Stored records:
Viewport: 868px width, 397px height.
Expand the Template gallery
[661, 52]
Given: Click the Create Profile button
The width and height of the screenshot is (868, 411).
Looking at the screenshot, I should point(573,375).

What you will do
The output should restate the data exactly, with no line missing.

Worked solution
Viewport: 868px width, 397px height.
Expand the Template gallery
[661, 52]
Given: Click the Create Profile button
The width and height of the screenshot is (868, 411).
Looking at the screenshot, I should point(573,375).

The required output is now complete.